Pour les familles de travailleurs, ces affaires ne se résument pas à de simples informations économiques abstraites. Lorsqu’un grand fonds de pension subit une perte suite à la faillite d’une entreprise, cela se traduit par un gel des indexations sur le coût de la vie. Lorsque les primes d’assurance grimpent en flèche parce qu’un conglomérat a gonflé son bilan, cela pèse directement sur le budget consacré à l’épicerie. Pendant ce temps, des agents fédéraux mènent des descentes dans des crèches pour fraude au système de protection sociale, tandis que des procureurs fédéraux démissionnent plutôt que de poursuivre des cibles politiquement opportunes. Le message envoyé à quiconque pointe à l’heure est d’une clarté brutale : volez votre employeur et vous finirez en prison. Volez le public et vous obtiendrez un accord à l’amiable.

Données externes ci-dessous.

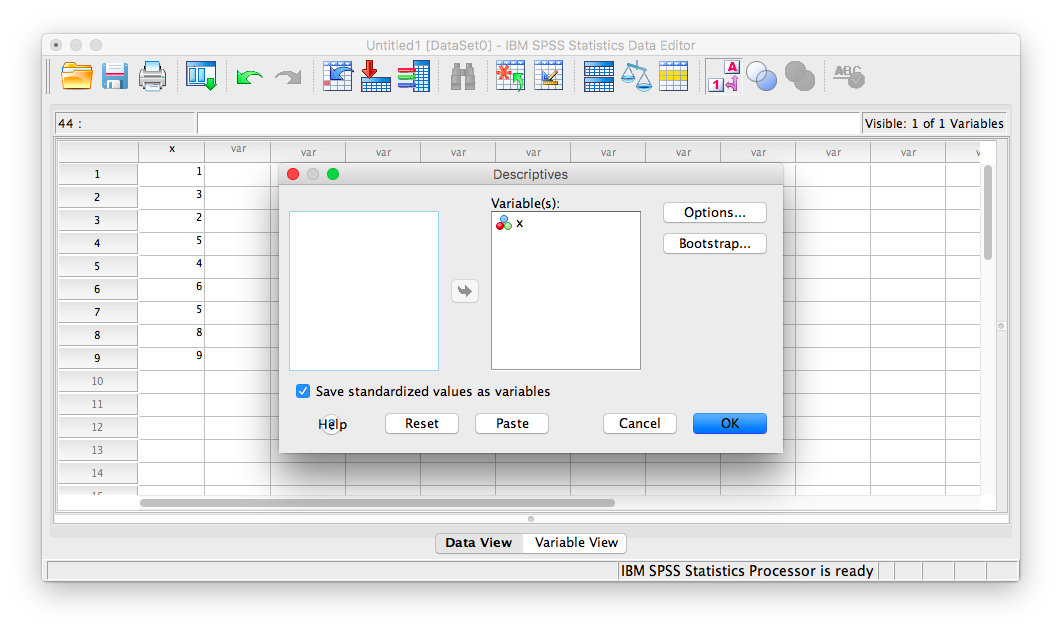This screenshot has width=1062, height=632.
Task: Select variable x in Variable(s) list
Action: point(519,223)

Il n’est pas surprenant que les organisateurs du 1er mai se soient mobilisés sous la bannière « Les travailleurs avant les milliardaires », organisant des grèves et des « black-out » économiques dans des dizaines de villes. Lorsque les travailleurs voient les dirigeants échapper aux véritables conséquences de leurs actes alors que leurs propres salaires stagnent face à la hausse des loyers, le contrat social s’effiloche. La récente tendance à des arrêts de travail coordonnés ne découle pas d’une théorie radicale. Elle vient de personnes qui gèrent leur budget, s’occupent de leurs enfants et constatent que les mêmes règles financières s’appliquent différemment selon qui signe les chèques.
La fraude d'entreprise ne disparaîtra pas grâce à un nouveau communiqué de presse ou à une comparution symbolique devant les tribunaux. Elle prendra fin lorsque les autorités de régulation traiteront la fraude en col blanc avec la même urgence que le vol de rue, et lorsque les électeurs cesseront de considérer des bilans gonflés comme un signe de progrès économique. D'ici là, la seule question qui reste est de savoir combien de salaires les familles de travailleurs devront encore sacrifier avant de refuser tout simplement de continuer à payer pour ces dégâts.